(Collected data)
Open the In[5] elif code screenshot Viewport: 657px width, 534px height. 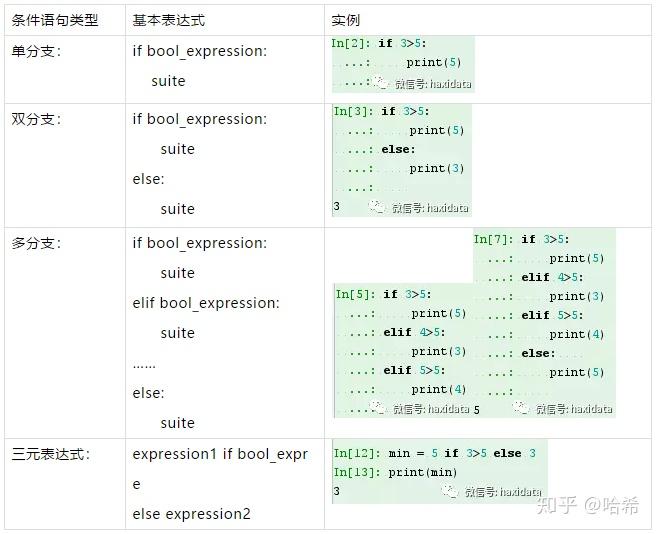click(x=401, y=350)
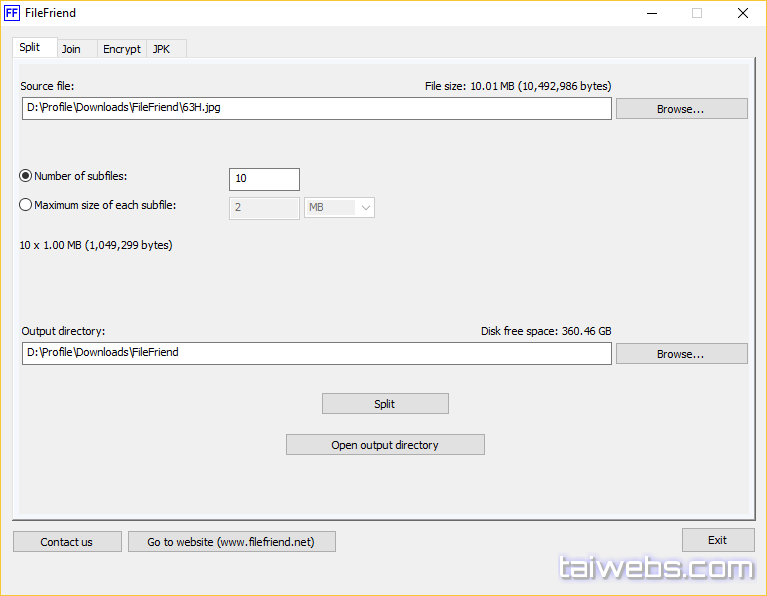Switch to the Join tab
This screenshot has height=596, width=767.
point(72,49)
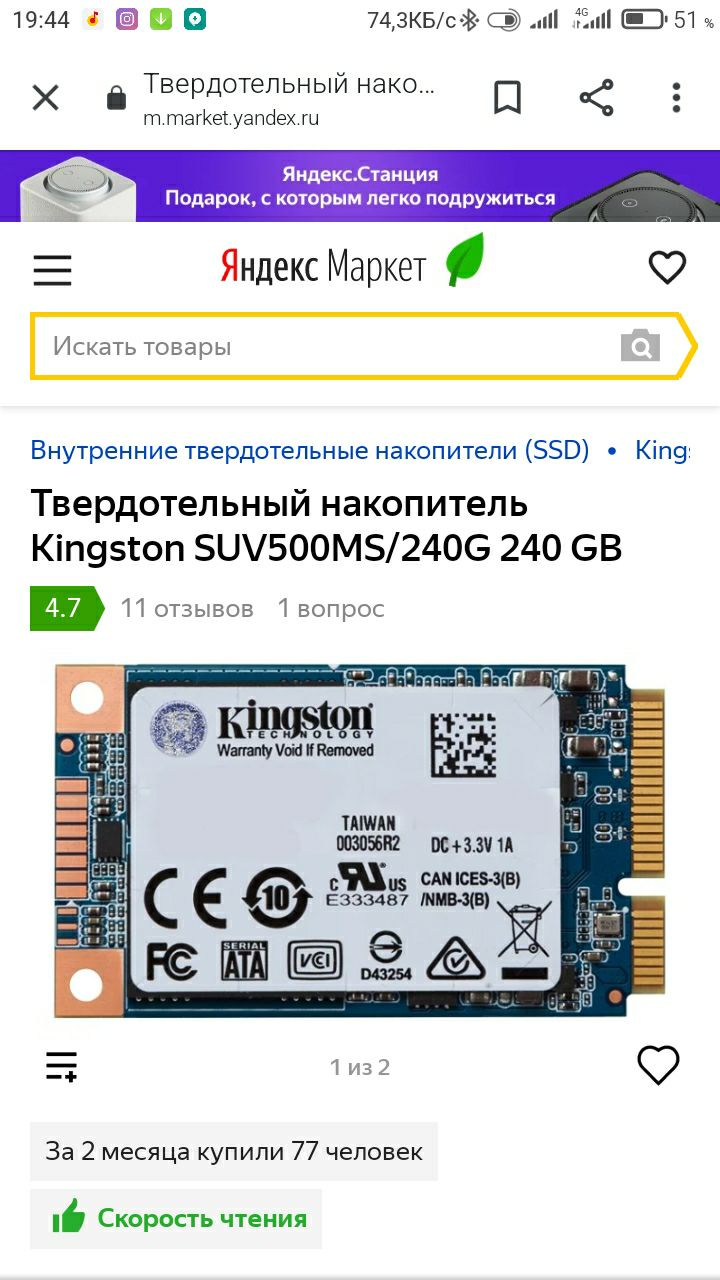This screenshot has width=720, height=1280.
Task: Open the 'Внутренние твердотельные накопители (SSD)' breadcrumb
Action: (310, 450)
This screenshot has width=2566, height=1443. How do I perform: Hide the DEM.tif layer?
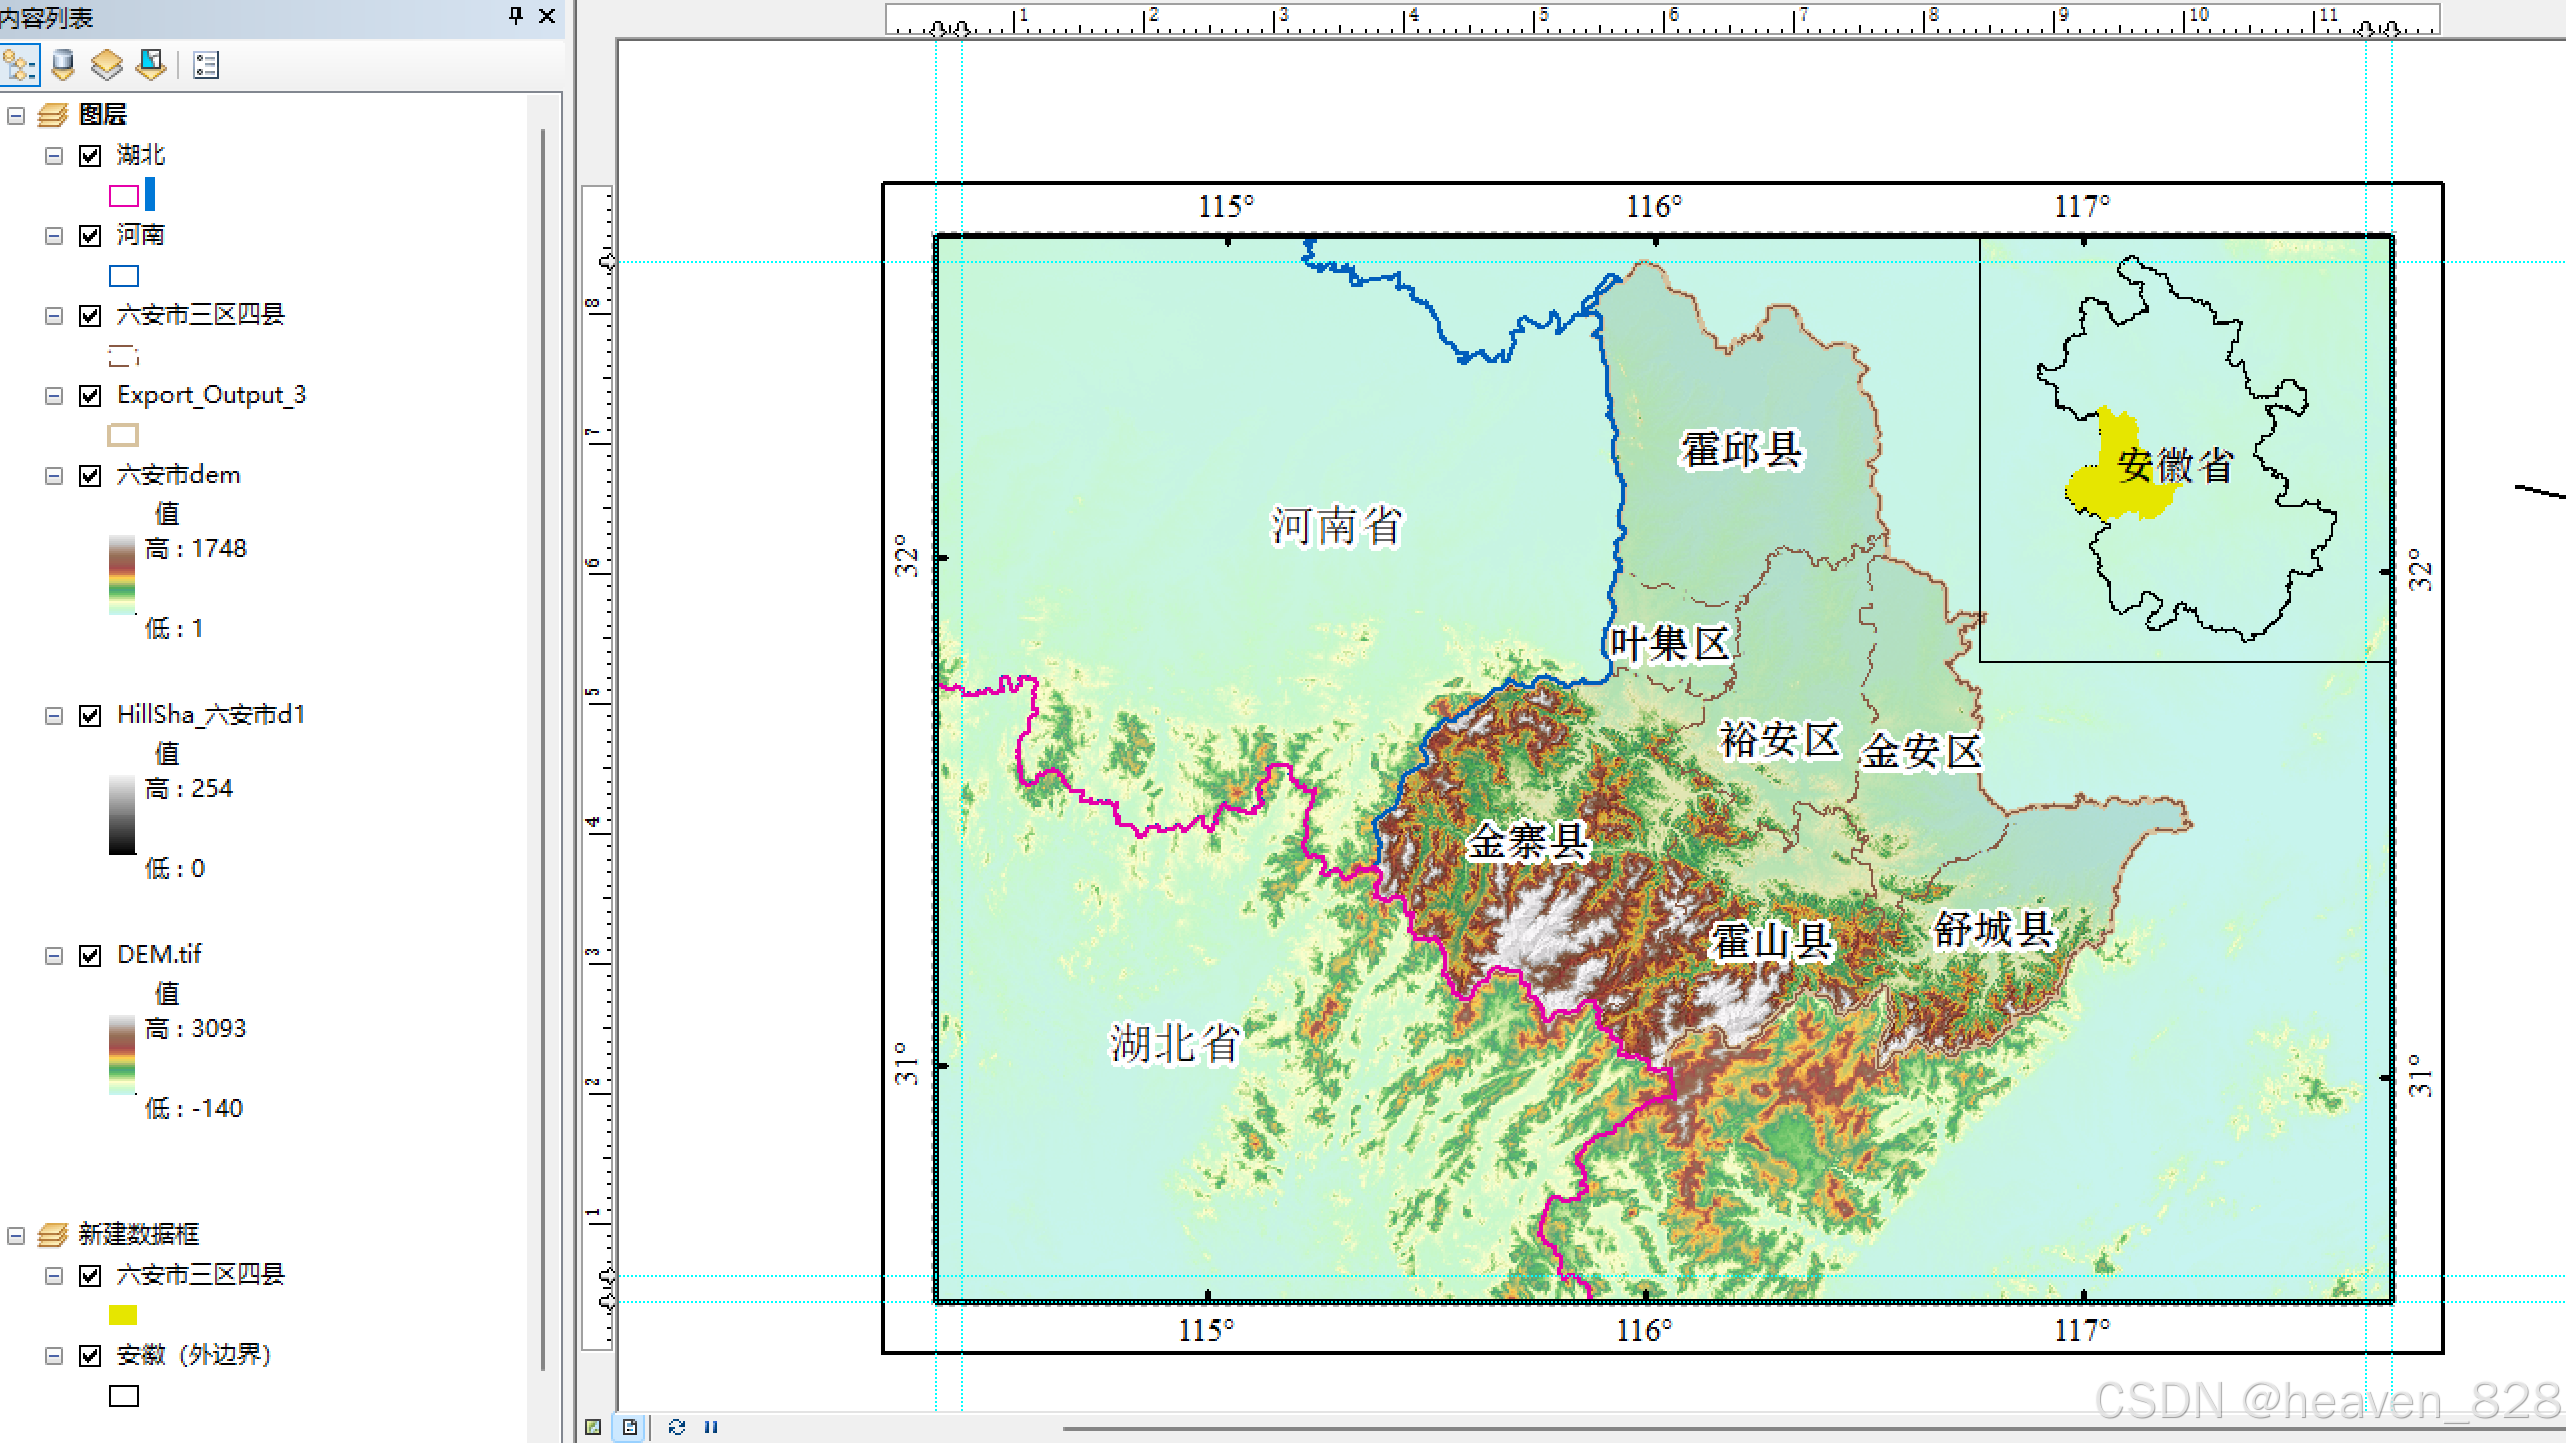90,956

Your objective: Please turn the material from the line containing "This screenshot has width=2566, height=1443." to the end of the material into a numbered list, skipping blank lines and leaving out the pictures.

Response to this task:
1. This screenshot has width=2566, height=1443. How do I perform: Hide the DEM.tif layer?
2. 90,956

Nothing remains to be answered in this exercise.